Controlled vocabulary¶
Classify into exactly one of these codes:
| Code | Covers | Typical positive indicators |
| --- | --- | --- |
| solicitation | RFP / RFA / FOA / NOFO / program announcement | Sponsor name followed by a program identifier (e.g., PD 23-221Y, PA-25-123, RFA-AI-24-456); sections titled "Program Description", "Eligibility", "Proposal Preparation", "Merit Review Criteria", "Due Dates"; prose directed at prospective applicants ("Proposals are invited…", "This solicitation supports…"). |
| proposal_narrative | Project description, research plan, specific aims | Sections titled "Project Description", "Research Plan", "Specific Aims", "Background/Introduction/Methods/Broader Impacts"; written in the proposer's voice, citing the literature; proposes work to be done. |
| biosketch | NSF or NIH biographical sketch | NSF: "Professional Preparation", "Appointments and Positions", "Products" (with subheads "Products Most Closely Related" / "Other Significant Products"), "Synergistic Activities". NIH: "Positions and Honors", "Contribution to Science", "Personal Statement", "Complete List of Published Work in MyBibliography". Single-person focused, chronological. |
| current_pending | Current and Pending (Other) Support | Tabular per-person listing of active and pending awards, each with project title, sponsor, support type, total award amount, start and end dates, person-months committed. May span multiple people. Often generated by SciENcv. |
| facilities | Facilities, Equipment, and Other Resources | Descriptions of laboratory space, shared instrumentation, computing, libraries, clinical resources, office space; no proposed work; written to demonstrate institutional capacity. Often titled "Facilities, Equipment, and Other Resources". |
| data_mgmt | Data Management Plan or Data Management & Sharing plan | Discussion of data types to be generated, formats, metadata standards, retention periods, sharing plans, repositories, privacy/IRB considerations, timelines for release. NSF: "Data Management Plan" (short).

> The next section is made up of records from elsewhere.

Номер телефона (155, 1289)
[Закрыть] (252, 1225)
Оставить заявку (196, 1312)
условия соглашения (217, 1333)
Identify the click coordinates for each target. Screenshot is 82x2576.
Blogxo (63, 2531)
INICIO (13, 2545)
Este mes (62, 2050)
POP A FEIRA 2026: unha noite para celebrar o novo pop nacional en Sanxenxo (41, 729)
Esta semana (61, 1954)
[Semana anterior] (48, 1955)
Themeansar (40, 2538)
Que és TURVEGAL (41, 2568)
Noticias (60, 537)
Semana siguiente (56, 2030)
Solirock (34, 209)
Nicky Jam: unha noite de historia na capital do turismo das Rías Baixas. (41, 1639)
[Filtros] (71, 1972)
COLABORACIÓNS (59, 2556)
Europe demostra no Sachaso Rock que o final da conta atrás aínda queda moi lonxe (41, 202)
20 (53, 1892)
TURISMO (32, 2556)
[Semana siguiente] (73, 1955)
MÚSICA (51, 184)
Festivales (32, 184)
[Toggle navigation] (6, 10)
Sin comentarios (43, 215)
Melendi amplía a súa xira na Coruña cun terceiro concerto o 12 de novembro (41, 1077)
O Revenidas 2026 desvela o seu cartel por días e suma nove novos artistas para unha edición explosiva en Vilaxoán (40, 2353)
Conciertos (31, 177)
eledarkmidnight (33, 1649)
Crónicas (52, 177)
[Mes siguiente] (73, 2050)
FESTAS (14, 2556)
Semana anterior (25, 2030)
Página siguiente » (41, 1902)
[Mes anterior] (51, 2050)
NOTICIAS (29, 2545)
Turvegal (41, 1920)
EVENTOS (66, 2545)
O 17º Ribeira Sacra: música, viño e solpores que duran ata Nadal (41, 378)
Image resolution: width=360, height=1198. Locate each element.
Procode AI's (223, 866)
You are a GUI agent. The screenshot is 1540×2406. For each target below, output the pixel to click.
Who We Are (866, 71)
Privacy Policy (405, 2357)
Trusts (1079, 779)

NIH: "Data Management and Sharing Plan" (longer, structured). |
| letter_support | Letter of support, commitment, or collaboration | Letterhead, dated, salutation ("Dear Dr. X" or "To Whom It May Concern"), a short commitment statement referencing a specific proposal or PI, signature block. Usually one page. |
| budget | Structured budget workbook or table | Dense numeric tabular layout with budget category rows (A-M for NSF; personnel / fringe / travel / supplies / etc. for general) and dollar-amount columns, usually across project years. Often exported from an institutional budget tool. Little or no narrative. |
| budget_justification | Narrative budget justification | Prose walking category-by-category through the budget, naming personnel and effort percentages, explaining equipment and travel, and citing the indirect cost rate and base. Often structured as sections A through H (NSF). |
| award_notice | Initial Notice of Award | Sponsor-branded notice block, "Award Number" / "FAIN", period of performance, obligation amount, recipient information, terms and conditions citations. For NSF, "Amendment Number" = "000". For NIH, "Notice of Award" header with a "Type 1" or "New" action code. |
| award_amendment | Modification or amendment | Same structural family as award_notice but explicitly a modification: "Amendment Number" other than "000", "Administrative Amendment", "No-Cost Extension", "Supplemental", or an NIH "Type 3" / "Type 4" / "Type 5" revision. References an existing award. |
| jit_response | Just-in-Time submission | Explicit "Just-in-Time" or "JIT" label; pre-award request for updated other support, IRB/IACUC approval documentation, revised budget, or human subjects information; directed to a program officer or grants management specialist. |
| closeout_letter | Closeout notification or final-report package | "Closeout", "Final Report", "Final Federal Financial Report (FFR)", "Final Invention Statement", "Final Progress Report", "Property Report"; sponsor-initiated notification or recipient-initiated submission marking the end of a project. |
| other | None of the above apply | Use when no positive indicator fits. Prefer other over a speculative match for an unrelated document (emails that are not award notices, internal memos, scholarly manuscripts, contracts for services, general correspondence). |
Classification procedure¶
-
Scan the first 500–1000 characters for a self-identifying phrase: a boxed header, a title line, or an explicit label. Those are the highest-signal indicators. Record the exact text for
evidence_excerptif it resolves the classification. -
If no explicit label is present, look for the structural indicators listed above. Combine multiple weak indicators before committing.
-
Apply the sponsor-agnostic rule. The vocabulary is sponsor-neutral. Do not refuse to classify a document just because the sponsor is one you have not seen. An NIH Notice of Award is
award_noticethe same as an NSF one. -
Apply the initial-vs-amendment rule for award documents: if the document is an award notice and explicitly shows an amendment / modification / no-cost-extension marker, classify as
award_amendment. Otherwiseaward_notice. -
Prefer
otherover a guess when the indicators are weak. Low-confidenceotheris better than a speculative routing decision downstream.
Confidence calibration¶
-
0.9–1.0 — the document carries a canonical header or explicit self-identifying phrase that names the type (e.g., "NSF Award Notice", "Data Management Plan", "Biographical Sketch").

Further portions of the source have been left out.